_Text extract_
'''

Crypto Rotation Begins? Bitwise Matt Hougan INTERVIEW
The weekend of the U.S. bombing of Iran marked what Bitwise Chief Investment Officer Matt Hougan described as a watershed moment for decentralized finance. When President Trump announced military strikes at 2:30 a.m. on a Sunday — a time when U.S. stock markets, futures markets, and major international exchanges were all closed — traders turned to DeFi platforms, specifically Hyperliquid, to trade not just crypto but oil, gold, and other macro assets in real time. Hougan drew a compelling historical parallel to bond ETFs during the 2008 global financial crisis, when traditional mutual funds couldn't process redemptions but ETFs functioned normally. That moment sent ETF volumes up 40% the following year and eventually grew the asset class to $30 trillion. His argument: once institutional traders experience the ability to react to geopolitical events in real time through DeFi infrastructure, they rarely go back.
Trump's public broadside against major banks over the Stablecoin One dispute — posted on Truth Social — served as another significant catalyst for crypto markets during the conversation. Hougan noted that prediction market platform Polymarket saw the odds of the GENIUS/Clarity Act passing jump from 62% to 78% almost immediately following Trump's post. Bitcoin was trading around $73,000 to $74,000 at the time of recording, up roughly seven to eight percent on the day, with Ethereum slightly outperforming Bitcoin — a signal Hougan interpreted as the market pricing in stablecoin-specific legislation momentum. He framed Trump's intervention as forcing the banks into a defensive posture, making negotiation more likely than continued obstruction, since the banks now faced a worse outcome than what they had at the start of the dispute.

'''

Word and element location records
'''

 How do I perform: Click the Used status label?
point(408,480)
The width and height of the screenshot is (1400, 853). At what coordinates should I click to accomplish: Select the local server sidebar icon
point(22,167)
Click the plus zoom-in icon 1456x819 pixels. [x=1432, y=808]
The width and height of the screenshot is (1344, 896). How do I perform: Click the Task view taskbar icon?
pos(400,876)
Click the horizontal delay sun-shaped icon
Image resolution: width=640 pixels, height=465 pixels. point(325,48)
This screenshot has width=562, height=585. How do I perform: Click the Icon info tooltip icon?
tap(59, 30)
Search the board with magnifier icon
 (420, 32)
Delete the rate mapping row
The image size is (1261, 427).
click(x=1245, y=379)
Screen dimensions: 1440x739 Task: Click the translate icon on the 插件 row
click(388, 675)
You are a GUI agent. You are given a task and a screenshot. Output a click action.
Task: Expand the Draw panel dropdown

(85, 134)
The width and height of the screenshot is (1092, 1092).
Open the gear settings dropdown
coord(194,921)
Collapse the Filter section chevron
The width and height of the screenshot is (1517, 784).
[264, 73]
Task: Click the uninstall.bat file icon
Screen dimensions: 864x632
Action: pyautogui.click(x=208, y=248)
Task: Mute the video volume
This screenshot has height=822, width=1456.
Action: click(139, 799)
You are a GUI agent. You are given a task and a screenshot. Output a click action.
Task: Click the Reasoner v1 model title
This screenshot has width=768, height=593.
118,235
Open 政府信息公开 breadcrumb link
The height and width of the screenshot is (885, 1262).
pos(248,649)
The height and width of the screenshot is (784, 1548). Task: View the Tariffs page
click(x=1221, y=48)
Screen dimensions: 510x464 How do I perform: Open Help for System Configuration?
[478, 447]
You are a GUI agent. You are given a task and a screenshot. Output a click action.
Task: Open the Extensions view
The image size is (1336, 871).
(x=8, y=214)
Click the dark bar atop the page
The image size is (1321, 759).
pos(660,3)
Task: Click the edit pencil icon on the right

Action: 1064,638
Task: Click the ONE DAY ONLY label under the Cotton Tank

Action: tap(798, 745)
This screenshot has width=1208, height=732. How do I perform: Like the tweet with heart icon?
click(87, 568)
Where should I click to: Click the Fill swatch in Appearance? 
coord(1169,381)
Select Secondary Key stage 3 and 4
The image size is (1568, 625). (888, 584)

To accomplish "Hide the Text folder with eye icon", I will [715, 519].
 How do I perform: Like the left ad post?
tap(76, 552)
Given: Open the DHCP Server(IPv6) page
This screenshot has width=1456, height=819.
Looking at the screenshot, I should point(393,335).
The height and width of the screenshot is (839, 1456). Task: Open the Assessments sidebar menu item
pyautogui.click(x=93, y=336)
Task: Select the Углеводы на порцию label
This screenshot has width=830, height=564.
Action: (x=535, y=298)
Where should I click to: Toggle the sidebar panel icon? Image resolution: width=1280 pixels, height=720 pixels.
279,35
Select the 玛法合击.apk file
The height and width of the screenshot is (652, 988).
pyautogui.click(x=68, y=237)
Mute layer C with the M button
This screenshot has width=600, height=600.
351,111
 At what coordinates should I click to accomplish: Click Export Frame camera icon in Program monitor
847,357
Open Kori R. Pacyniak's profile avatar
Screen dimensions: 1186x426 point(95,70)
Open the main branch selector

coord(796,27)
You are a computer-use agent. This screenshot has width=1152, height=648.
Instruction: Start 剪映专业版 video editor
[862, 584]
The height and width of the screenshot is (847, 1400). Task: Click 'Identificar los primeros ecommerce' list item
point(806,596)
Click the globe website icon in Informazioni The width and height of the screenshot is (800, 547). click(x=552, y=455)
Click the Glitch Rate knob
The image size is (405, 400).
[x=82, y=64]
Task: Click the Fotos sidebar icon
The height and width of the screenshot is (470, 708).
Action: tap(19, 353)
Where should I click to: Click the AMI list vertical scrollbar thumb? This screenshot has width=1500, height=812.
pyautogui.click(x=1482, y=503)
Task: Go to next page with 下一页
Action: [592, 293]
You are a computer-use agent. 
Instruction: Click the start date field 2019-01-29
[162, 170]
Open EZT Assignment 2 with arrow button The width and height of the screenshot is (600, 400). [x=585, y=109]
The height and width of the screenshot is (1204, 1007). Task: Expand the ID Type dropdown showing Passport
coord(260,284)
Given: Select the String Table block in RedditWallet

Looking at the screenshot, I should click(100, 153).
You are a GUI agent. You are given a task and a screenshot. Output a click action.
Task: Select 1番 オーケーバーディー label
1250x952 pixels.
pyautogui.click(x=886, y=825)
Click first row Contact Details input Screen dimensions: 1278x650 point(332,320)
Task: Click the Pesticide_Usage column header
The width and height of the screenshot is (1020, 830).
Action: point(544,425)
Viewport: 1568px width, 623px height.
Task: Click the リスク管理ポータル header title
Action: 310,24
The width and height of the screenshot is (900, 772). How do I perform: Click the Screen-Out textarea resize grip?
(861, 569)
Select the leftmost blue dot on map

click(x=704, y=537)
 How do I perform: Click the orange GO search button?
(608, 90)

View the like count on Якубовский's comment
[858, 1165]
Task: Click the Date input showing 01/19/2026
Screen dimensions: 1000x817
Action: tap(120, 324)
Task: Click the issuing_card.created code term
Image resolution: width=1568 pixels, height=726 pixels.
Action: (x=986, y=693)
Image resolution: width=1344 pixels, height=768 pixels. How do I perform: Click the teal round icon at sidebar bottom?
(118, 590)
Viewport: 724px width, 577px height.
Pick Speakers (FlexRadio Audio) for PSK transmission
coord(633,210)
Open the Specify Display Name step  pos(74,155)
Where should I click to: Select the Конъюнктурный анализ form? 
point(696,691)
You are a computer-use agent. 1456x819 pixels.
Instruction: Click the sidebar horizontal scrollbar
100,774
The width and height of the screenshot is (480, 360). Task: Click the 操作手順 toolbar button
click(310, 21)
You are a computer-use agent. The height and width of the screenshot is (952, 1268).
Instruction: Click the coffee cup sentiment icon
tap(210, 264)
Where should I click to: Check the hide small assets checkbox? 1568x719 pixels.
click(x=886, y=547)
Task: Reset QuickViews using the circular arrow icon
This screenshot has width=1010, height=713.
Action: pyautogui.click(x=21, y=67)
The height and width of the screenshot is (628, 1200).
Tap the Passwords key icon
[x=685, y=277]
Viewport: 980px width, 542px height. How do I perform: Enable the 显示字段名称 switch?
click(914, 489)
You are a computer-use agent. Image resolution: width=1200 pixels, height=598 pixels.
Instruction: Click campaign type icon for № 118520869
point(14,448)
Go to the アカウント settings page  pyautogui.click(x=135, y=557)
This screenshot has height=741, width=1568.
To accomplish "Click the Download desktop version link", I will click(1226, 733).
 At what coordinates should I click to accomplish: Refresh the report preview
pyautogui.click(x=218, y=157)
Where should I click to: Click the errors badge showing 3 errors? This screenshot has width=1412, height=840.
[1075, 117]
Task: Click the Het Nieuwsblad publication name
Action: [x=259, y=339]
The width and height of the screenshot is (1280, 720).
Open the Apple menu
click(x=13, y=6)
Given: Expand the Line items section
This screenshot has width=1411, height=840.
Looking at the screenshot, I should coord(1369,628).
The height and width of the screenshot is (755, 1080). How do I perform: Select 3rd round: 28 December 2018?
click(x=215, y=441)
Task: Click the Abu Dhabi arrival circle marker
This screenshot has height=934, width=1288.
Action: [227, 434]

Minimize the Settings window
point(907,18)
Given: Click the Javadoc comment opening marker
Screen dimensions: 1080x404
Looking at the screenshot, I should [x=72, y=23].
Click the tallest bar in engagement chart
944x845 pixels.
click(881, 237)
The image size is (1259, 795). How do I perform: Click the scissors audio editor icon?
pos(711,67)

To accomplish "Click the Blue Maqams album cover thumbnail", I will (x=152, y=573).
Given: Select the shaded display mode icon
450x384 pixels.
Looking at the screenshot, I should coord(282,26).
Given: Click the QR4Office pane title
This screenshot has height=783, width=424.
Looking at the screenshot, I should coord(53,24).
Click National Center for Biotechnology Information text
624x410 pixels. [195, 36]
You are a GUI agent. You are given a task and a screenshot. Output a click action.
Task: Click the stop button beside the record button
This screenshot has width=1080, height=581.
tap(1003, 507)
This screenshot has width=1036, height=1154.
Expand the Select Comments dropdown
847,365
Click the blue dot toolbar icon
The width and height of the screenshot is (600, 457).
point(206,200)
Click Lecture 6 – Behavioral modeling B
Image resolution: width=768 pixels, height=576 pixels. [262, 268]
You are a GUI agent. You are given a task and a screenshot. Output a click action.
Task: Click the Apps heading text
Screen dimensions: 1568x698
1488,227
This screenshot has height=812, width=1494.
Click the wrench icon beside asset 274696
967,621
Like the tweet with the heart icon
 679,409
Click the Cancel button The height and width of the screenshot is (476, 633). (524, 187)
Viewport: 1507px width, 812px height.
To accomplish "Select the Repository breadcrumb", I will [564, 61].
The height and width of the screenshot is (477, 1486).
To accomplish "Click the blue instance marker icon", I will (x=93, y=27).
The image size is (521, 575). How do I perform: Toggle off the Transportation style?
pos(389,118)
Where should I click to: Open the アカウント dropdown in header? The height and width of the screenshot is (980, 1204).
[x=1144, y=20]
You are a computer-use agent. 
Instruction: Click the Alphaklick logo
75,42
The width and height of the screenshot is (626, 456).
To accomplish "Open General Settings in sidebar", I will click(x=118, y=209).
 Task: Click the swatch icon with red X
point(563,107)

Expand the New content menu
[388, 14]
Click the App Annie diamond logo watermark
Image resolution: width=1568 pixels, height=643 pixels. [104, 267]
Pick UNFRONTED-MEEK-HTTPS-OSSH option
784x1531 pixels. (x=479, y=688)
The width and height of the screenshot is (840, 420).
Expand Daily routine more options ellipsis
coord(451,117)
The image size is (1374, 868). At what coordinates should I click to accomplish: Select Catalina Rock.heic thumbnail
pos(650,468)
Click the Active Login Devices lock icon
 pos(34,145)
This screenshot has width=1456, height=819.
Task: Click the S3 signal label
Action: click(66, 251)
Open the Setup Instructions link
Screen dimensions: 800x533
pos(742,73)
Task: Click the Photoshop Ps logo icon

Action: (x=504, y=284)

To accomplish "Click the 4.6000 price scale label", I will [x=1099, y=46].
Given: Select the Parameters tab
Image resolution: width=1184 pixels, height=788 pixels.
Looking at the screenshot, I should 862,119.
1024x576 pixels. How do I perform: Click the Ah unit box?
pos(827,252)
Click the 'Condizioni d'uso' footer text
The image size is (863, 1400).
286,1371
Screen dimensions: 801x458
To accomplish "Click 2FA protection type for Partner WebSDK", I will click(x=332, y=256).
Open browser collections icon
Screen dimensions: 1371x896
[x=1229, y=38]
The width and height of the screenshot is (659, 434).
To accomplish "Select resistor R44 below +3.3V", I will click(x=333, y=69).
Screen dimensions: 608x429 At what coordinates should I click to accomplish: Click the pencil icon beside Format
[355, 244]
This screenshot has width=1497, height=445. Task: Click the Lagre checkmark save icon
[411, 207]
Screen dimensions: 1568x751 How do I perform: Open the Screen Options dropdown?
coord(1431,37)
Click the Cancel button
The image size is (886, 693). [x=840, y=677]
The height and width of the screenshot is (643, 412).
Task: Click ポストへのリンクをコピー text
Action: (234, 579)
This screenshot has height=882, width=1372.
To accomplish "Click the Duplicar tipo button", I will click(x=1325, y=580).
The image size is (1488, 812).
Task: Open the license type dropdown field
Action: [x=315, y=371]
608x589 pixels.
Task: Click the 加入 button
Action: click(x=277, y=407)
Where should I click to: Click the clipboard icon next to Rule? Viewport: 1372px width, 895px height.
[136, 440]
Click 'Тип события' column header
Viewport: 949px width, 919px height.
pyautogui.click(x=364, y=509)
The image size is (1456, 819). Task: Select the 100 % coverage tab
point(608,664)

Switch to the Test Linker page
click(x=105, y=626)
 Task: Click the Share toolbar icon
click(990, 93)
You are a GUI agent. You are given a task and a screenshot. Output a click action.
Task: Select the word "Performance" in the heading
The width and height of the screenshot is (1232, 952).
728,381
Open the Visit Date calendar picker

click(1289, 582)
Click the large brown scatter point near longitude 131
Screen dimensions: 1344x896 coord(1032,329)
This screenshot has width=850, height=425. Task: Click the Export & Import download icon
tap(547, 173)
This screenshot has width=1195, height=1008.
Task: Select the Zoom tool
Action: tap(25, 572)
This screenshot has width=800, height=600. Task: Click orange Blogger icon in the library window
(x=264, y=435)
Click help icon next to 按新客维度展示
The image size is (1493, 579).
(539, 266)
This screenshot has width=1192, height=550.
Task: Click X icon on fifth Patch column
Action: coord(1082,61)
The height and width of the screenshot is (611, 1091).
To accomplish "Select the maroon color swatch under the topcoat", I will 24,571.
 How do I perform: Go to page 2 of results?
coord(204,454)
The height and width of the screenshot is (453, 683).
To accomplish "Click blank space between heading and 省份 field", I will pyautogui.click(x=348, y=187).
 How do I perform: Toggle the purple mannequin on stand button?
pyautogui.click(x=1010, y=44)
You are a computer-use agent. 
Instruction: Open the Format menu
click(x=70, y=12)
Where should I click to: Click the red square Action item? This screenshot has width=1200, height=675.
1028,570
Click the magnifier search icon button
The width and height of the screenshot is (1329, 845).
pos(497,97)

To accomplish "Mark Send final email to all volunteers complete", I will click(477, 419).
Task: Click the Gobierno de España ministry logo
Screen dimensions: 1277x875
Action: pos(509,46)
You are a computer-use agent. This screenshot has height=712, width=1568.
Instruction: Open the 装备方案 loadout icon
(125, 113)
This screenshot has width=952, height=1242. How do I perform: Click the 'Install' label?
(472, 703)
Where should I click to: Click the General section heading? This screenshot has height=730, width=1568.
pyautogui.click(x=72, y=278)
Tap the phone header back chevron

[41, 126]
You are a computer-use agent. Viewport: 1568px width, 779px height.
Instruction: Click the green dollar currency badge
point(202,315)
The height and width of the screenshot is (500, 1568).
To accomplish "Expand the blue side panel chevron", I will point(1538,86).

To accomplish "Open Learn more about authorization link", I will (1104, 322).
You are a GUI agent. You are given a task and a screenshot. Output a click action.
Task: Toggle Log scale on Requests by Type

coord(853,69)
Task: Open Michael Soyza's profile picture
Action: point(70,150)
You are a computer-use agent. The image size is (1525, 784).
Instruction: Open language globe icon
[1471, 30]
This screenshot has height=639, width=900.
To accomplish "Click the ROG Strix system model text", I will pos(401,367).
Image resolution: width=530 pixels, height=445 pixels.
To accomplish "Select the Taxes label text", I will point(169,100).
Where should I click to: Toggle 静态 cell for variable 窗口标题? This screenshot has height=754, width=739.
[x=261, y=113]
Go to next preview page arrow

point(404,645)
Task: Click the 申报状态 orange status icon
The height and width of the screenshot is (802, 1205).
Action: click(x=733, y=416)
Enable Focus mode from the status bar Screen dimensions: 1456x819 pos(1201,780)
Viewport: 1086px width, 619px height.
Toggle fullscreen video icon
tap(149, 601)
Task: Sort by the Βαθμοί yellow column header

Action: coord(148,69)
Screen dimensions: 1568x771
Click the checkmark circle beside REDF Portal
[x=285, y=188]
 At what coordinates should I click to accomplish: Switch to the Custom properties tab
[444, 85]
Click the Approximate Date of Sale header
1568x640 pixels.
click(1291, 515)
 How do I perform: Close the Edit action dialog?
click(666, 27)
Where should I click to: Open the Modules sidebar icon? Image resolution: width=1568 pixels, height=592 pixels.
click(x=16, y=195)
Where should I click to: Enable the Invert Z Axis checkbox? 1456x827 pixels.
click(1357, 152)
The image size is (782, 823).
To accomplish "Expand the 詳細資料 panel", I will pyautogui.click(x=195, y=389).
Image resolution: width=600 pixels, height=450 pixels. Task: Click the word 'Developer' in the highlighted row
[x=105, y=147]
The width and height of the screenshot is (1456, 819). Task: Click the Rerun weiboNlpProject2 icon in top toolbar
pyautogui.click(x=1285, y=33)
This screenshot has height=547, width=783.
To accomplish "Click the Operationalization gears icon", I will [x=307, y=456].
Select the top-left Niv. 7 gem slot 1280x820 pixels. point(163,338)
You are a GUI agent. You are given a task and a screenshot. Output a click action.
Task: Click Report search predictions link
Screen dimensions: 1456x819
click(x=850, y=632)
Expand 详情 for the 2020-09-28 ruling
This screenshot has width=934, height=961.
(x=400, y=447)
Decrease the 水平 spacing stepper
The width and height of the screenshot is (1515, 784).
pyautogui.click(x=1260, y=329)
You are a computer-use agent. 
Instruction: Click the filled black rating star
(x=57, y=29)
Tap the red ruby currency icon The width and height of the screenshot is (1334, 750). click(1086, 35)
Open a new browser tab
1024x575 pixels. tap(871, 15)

'''

_Work to complete_
**a)** Please reproduce the passage of the interview text above between "Trump's public broadside" and "of the dispute.", inclusive.
**b)** Decide whether each statement agrees with the interview text, answering yes or no and quoting the words that settle it: (i) The military strikes were announced at 2:30 a.m. on a Sunday. (ii) Polymarket odds of the GENIUS/Clarity Act passing rose from 62% to 85%. (iii) Bitcoin outperformed Ethereum on the day of recording.

_Expected outputs_
**a)**
Trump's public broadside against major banks over the Stablecoin One dispute — posted on Truth Social — served as another significant catalyst for crypto markets during the conversation. Hougan noted that prediction market platform Polymarket saw the odds of the GENIUS/Clarity Act passing jump from 62% to 78% almost immediately following Trump's post. Bitcoin was trading around $73,000 to $74,000 at the time of recording, up roughly seven to eight percent on the day, with Ethereum slightly outperforming Bitcoin — a signal Hougan interpreted as the market pricing in stablecoin-specific legislation momentum. He framed Trump's intervention as forcing the banks into a defensive posture, making negotiation more likely than continued obstruction, since the banks now faced a worse outcome than what they had at the start of the dispute.

**b)**
(i) Yes: "When President Trump announced military strikes at 2:30 a.m. on a Sunday"
(ii) No: "jump from 62% to 78% almost immediately following Trump's post"
(iii) No: "with Ethereum slightly outperforming Bitcoin"